▶ [EXCERPTED RECORDS]

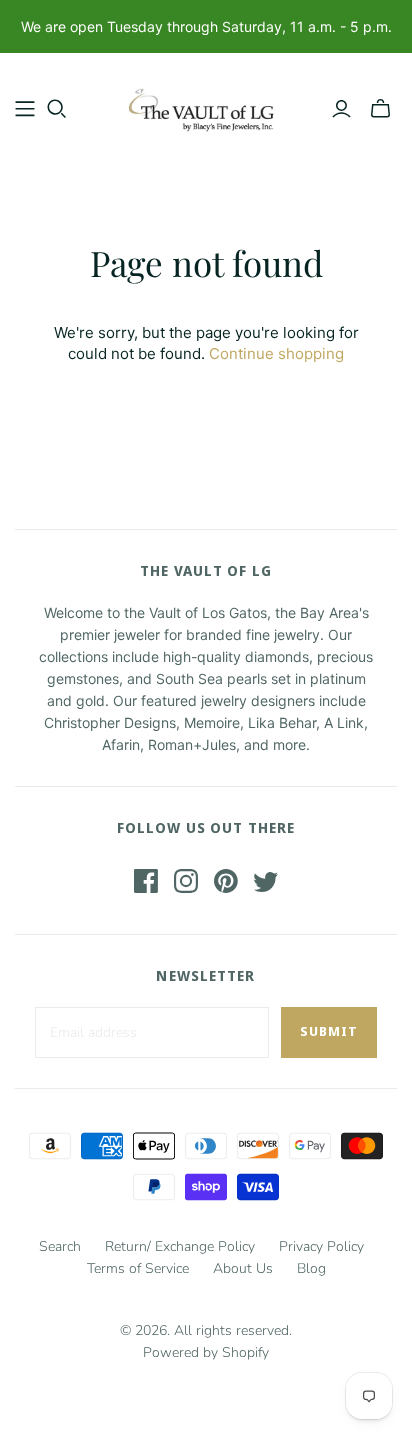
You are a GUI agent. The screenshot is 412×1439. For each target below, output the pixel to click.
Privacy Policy (321, 1246)
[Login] (341, 109)
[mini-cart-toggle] (380, 109)
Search (60, 1246)
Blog (311, 1268)
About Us (243, 1268)
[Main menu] (25, 109)
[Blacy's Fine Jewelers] (206, 104)
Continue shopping (276, 353)
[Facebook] (146, 881)
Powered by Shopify (206, 1352)
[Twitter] (266, 881)
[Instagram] (186, 881)
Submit (329, 1031)
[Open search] (57, 109)
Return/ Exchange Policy (180, 1246)
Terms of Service (138, 1268)
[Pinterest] (226, 881)
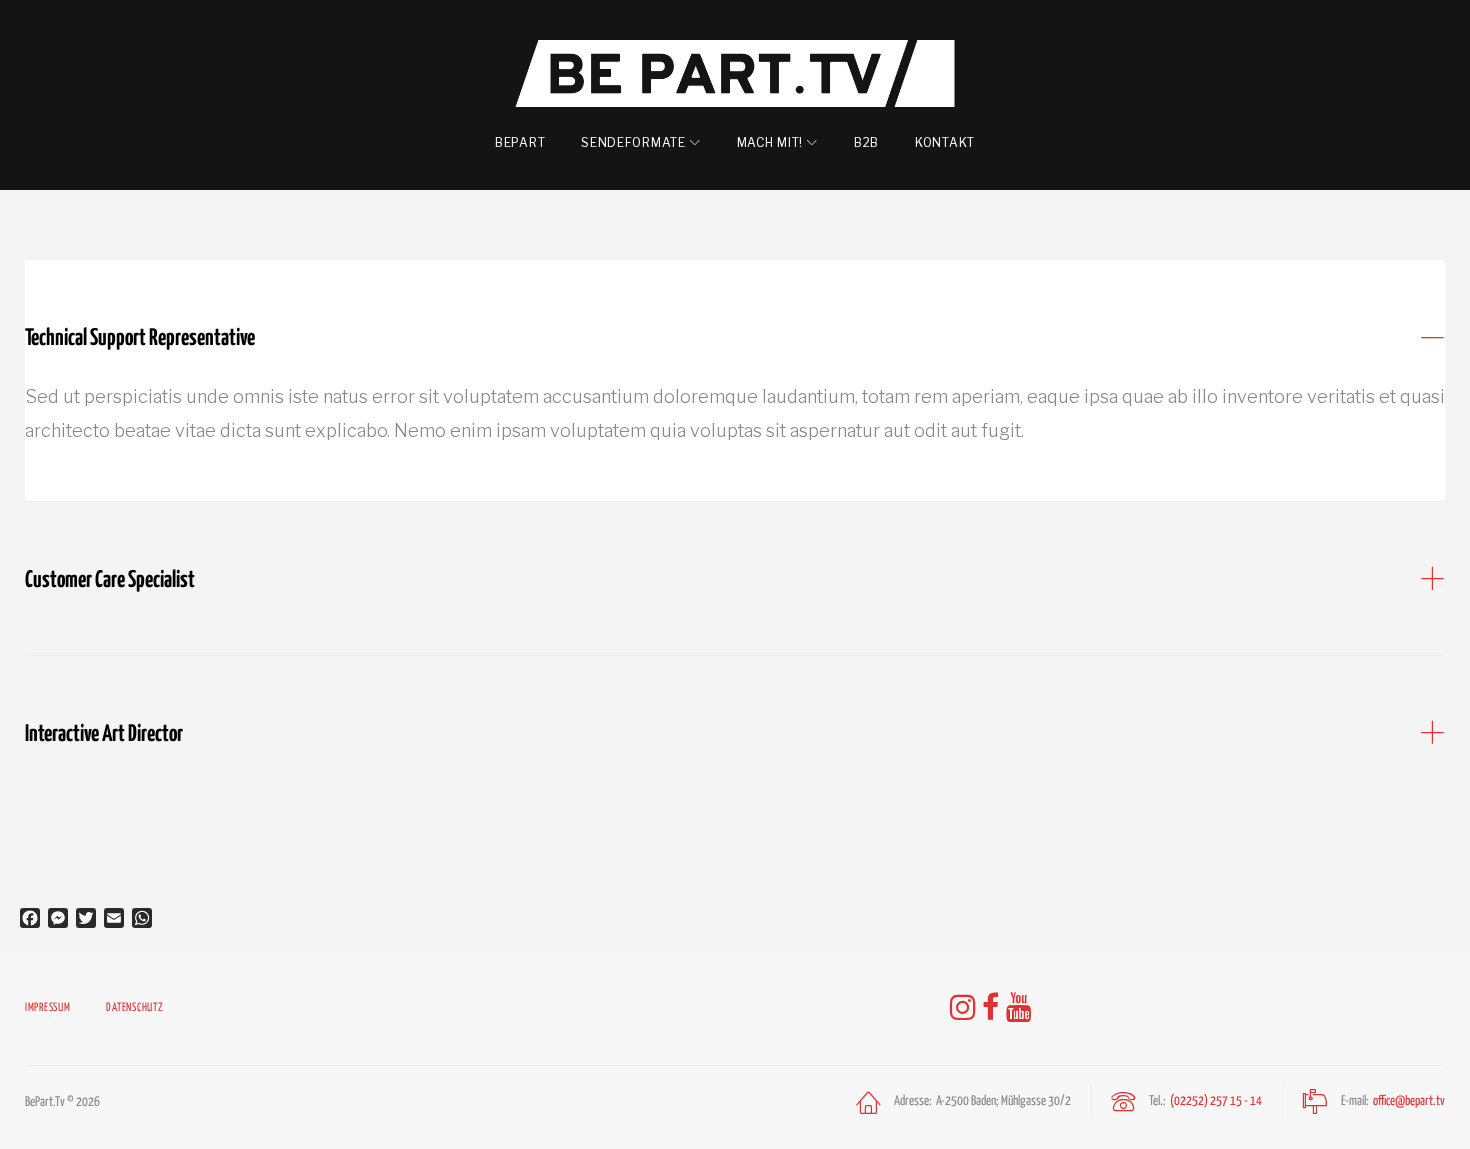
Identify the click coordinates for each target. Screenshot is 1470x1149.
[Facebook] (991, 1008)
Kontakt (945, 142)
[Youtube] (1019, 1008)
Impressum (47, 1007)
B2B (866, 142)
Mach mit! (770, 142)
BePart (520, 142)
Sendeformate (633, 142)
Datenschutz (134, 1007)
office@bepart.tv (1409, 1101)
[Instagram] (963, 1008)
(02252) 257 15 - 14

▶ [WHAT IS REQUIRED] Output each entry above word for word. The pictures stay out.

▶ [REPLY TO THE TASK]
You are a GUI agent. The screenshot is 412×1439. For each target below, output the pixel to click.
Privacy Policy (321, 1246)
[Login] (341, 109)
[mini-cart-toggle] (380, 109)
Search (60, 1246)
Blog (311, 1268)
About Us (243, 1268)
[Main menu] (25, 109)
[Blacy's Fine Jewelers] (206, 104)
Continue shopping (276, 353)
[Facebook] (146, 881)
Powered by Shopify (206, 1352)
[Twitter] (266, 881)
[Instagram] (186, 881)
Submit (329, 1031)
[Open search] (57, 109)
Return/ Exchange Policy (180, 1246)
Terms of Service (138, 1268)
[Pinterest] (226, 881)
Identify the click coordinates for each target. Screenshot is 1470x1149.
[Facebook] (991, 1008)
Kontakt (945, 142)
[Youtube] (1019, 1008)
Impressum (47, 1007)
B2B (866, 142)
Mach mit! (770, 142)
BePart (520, 142)
Sendeformate (633, 142)
Datenschutz (134, 1007)
office@bepart.tv (1409, 1101)
[Instagram] (963, 1008)
(02252) 257 15 - 14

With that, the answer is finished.